In 1973, Henry Kissinger was awarded the prize for his work to end the Vietnam War, but was later accused of war crimes and conducting a secret war in Cambodia. When Yasser Arafat stepped forward to receive the award in 1994, his opponents called him an “unrepentant terrorist with a long legacy of promoting violence,” and the day before Wangari Maathai was due to collect the Nobel, a Kenyan newspaper claimed she said HIV/Aids was originally developed by the West to depopulate Africa.
When a former coffee-picking Mayan woman became the first Guatemalan to win the Nobel Peace Prize in 1992, a light was momentarily cast upon indigenous people throughout the world. However, shortly after, the decision once again became clouded in controversy.

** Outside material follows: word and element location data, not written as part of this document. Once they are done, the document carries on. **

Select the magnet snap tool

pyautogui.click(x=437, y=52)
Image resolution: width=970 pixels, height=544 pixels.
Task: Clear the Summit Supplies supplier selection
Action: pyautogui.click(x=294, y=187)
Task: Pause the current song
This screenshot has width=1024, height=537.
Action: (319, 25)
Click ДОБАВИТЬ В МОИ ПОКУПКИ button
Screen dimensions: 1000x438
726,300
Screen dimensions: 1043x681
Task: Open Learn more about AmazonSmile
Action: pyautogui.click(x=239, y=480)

Rigoberta Menchú Tum, 54, who was living in self-imposed exile at the time, was awarded the prize in recognition of her work to highlight the exploitation and persecution of her country’s indigenous Mayan people during Guatemala’s brutal 36-year civil war, in which more than 200,000 people lost their lives.
She had risen to fame a decade earlier for her ghostwritten autobiography, “I, Rigoberta Menchú,” but was criticized in 1999 when she was accused of fabricating and exaggerating parts of it.

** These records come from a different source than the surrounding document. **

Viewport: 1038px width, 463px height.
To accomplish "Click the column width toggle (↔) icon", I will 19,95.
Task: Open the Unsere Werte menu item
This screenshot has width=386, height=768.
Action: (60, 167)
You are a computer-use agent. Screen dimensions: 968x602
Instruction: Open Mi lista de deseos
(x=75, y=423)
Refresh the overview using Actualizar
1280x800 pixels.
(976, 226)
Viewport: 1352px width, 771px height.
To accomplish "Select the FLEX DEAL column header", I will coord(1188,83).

Ever a controversial figure, Menchú has remained in the limelight for the past 20 years. But, despite what Guatemala’s non-indigenous population think of her, has she managed to improve the rights of the people she was fighting for?

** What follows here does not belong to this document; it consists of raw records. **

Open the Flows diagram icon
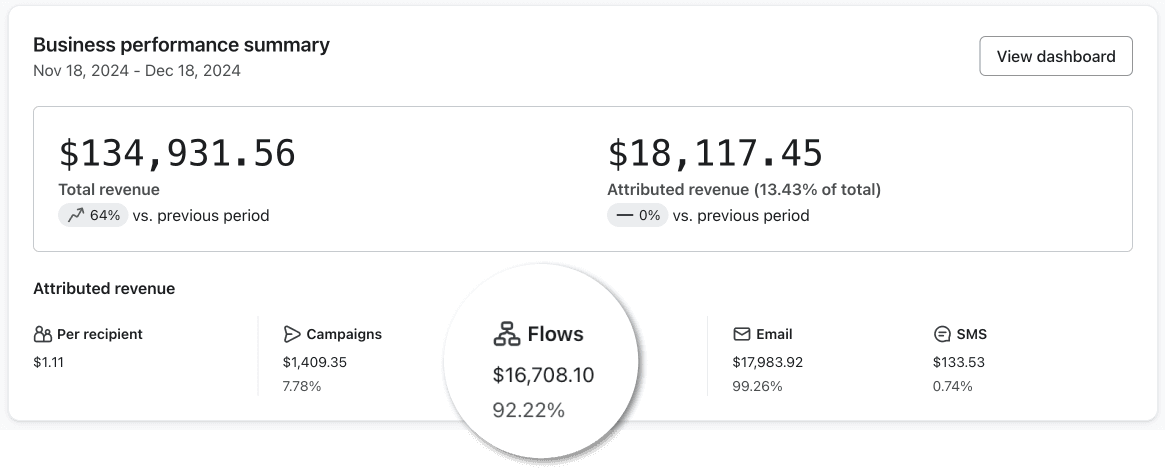 point(507,333)
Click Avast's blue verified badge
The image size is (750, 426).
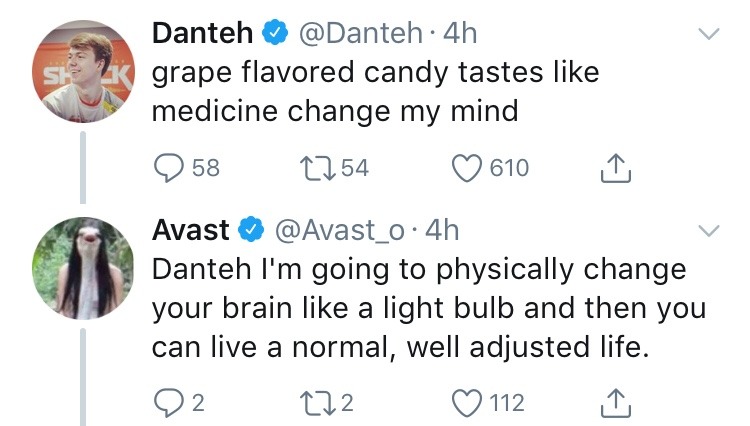[250, 231]
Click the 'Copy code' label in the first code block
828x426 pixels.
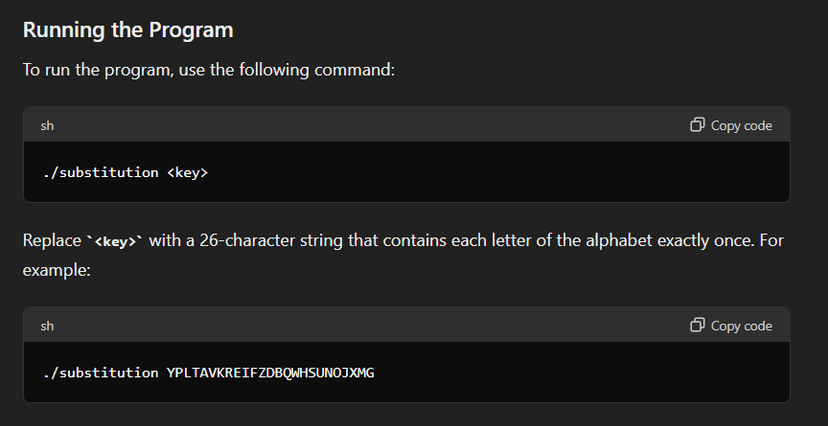[x=741, y=126]
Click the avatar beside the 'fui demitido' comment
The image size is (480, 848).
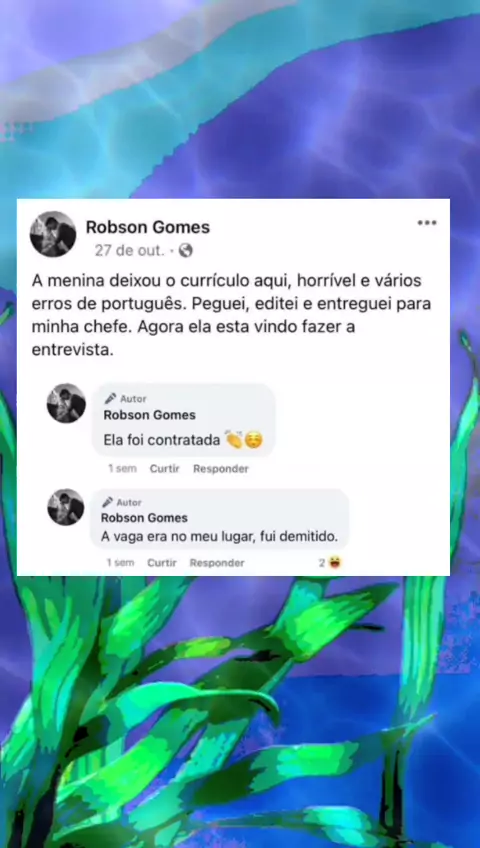click(66, 507)
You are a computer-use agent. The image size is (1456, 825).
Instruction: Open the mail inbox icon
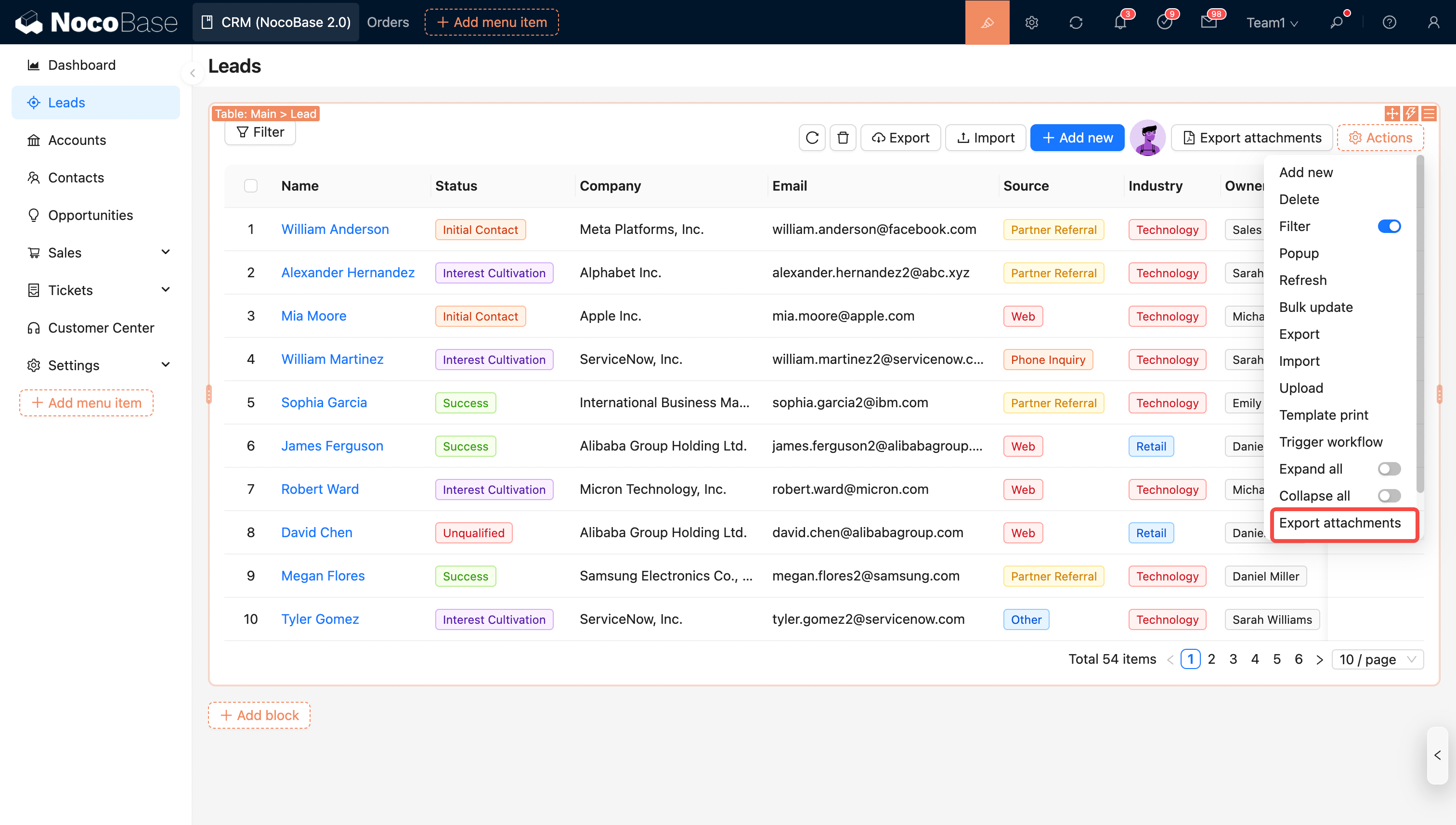(1209, 22)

With two unsuccessful presidential campaigns under her belt, where she failed on both occasions to garner more than 3 percent of the national vote, it may seem like her work has fallen short of bettering the lives of Guatemala’s indigenous people. But her success may be larger than the polls suggest.
“I’ve really enjoyed the last two elections,” Menchú told The Tico Times in a recent conversation. “I haven’t reached 30 percent of the vote, but I’ve reached 95 percent of the country.”
In 2007, the Mayan activist became the first indigenous person to run for Guatemala’s top political post, and four years later she founded the country’s first Mayan political party, WINAQ.
“We were never interested in winning the elections. You can’t win without money, and no multimillionaire would support us,” she said.
Recounting an anecdote from her last campaign, she described addressing a rural town when an opposition party’s bus drove by announcing it was handing out packets of rice. Her audience disappeared.
“Elections here are a carnival, they’re not democratic. Parties use poverty, giving the poor hope by handing them food.”
Despite the irony that the majority of the people she campaigns for do not vote for her, Menchú said her political career has been a success.
“I’ve opened a door to Mayans and to women. Not only do we now have a party, but we also have one person in Congress,” she said, referring to Mayan lawyer Amílcar Pop.
But it’s not all politics.
In the same year she won the Nobel Peace Prize, the indigenous activist founded the Rigoberta Menchú Tum Foundation, dedicated to the pursuit of peace and the promotion of indigenous people’s rights.
In the past two decades the organization has campaigned for justice for the victims of the war: exhuming mass graves, legislating new crimes, fighting for usurped ancestral lands to be returned to Mayan communities and legally documenting some 36,000 women. Menchú even travelled to Spain to bring genocide cases against Guatemala’s war criminals.
The foundation recently implemented a multicultural education program at one of the country’s universities aimed at training students from rural communities to become teachers.
While she continues with her original cause, the plight of the people she represented in Oslo 20 years ago – indigenous people – remain on the bottom rung of Guatemala’s socioeconomic ladder. They account for the majority of the country’s population, but are poorly educated and poorly provided for, and their plight is unlikely to change through Menchú’s work alone.